Repeat each entry word for word; the images are not part of the copy.

************

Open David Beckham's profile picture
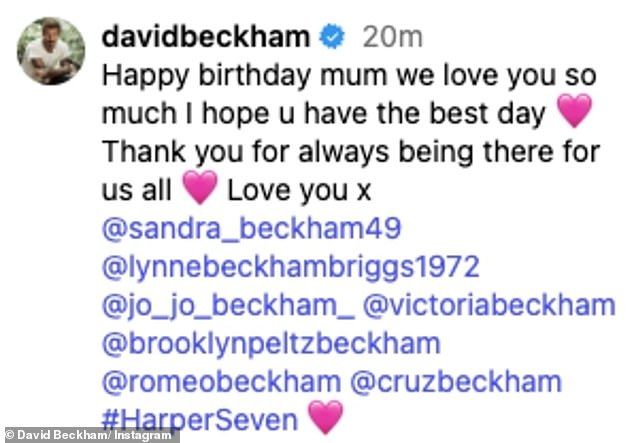Image resolution: width=634 pixels, height=443 pixels. (50, 51)
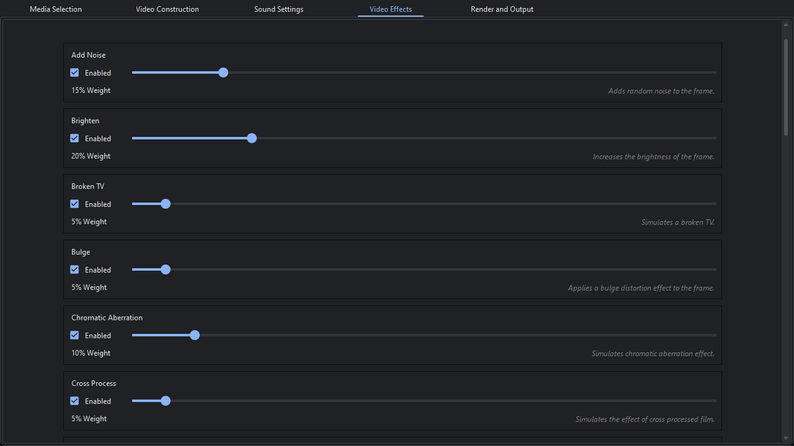Click the Add Noise weight slider handle
Image resolution: width=794 pixels, height=446 pixels.
223,73
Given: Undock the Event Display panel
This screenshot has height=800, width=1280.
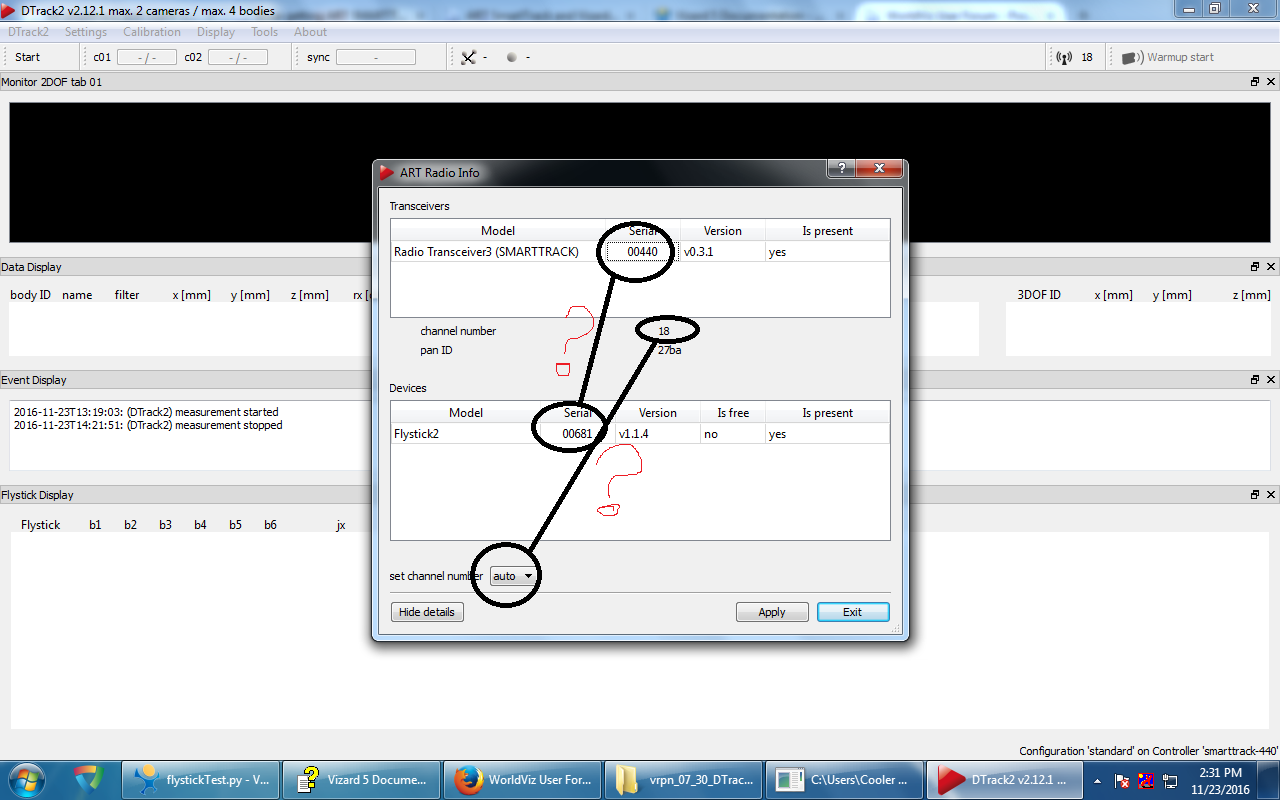Looking at the screenshot, I should 1255,380.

************

◆ **The completed task**:
Open David Beckham's profile picture
Image resolution: width=634 pixels, height=443 pixels. (50, 51)
Click the Add Noise weight slider handle
Image resolution: width=794 pixels, height=446 pixels.
223,73
Given: Undock the Event Display panel
This screenshot has height=800, width=1280.
Looking at the screenshot, I should 1255,380.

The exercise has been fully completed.